Stars and gas at the outermost edge of the galaxy, hot gas at its center
The new simulation confirms the results for the formation of disk-shaped dwarf galaxies published by Mayer and demonstrates that the model – unlike all previous approaches – can recreate both small and extremely large galaxies realistically. Moreover, from the simulation it an also be deduced that protogalaxies with a large disk made of gas and stars at the center already formed a billion years after the Big Bang, and therefore long before our present galaxies.
Based on the simulation, the ratio of “cold dark matter” (CDM) and standard matter in spiral galaxies can also be adjusted. In order to obtain the correct overall stellar mass in the final stage of the galaxy – until now, one of the main difficulties – it is imperative that standard matter be removed from the center by supernova winds.
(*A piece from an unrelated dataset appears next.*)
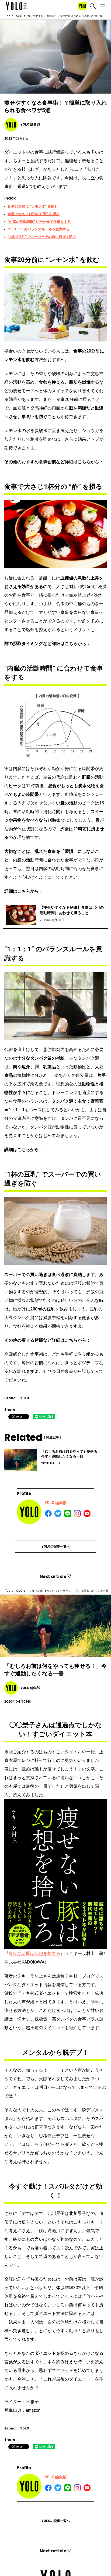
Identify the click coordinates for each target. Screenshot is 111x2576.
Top (7, 16)
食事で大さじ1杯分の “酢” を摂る (34, 214)
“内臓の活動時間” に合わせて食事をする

On the strength of the simulation, it is highly probable that the ratio of standard matter to CDM on the outermost edge of the CDM rings of a spiral galaxy is 1:9, not 1:6 as previously assumed.
The simulation also predicts stars and gas for the outer halo of the Milky Way six hundred thousand light years away. Only the next generation of space probes and telescopes will be able to detect these extremely faint stars. Furthermore, the simulation makes predictions with regard to the radial distribution of hot gas around the galaxy´s central disk. Future telescopes that can measure X-rays, as the IXO Mission of the European Space Agency (ESA) is planning, for example, will test these predictions.
Further reading
Javiera Guedes, Simone Callegari, Piero Madau, Lucio Mayer, Forming Realistic Late-Type Spirals in A CDM Universe: The Eris Simulation, IN: The Astrophysical Journal, in press (http://xxx.lanl.gov/abs/1103.6030)
On top, an edge-on image of our simulated galaxy, as an observer would see it if he could enter in the computer and look at the light emitted by our simulated stars. He could clearly see that the galaxy is composed by a thin disk of stars, and a brighter, small bulge at the center. At the bottom, a real image of our Milky Way galaxy as you would see it in infrared, where stars emit most of their light. Here too the Milky Way is seen edge-on, as our solar system lies in the plane of the disk.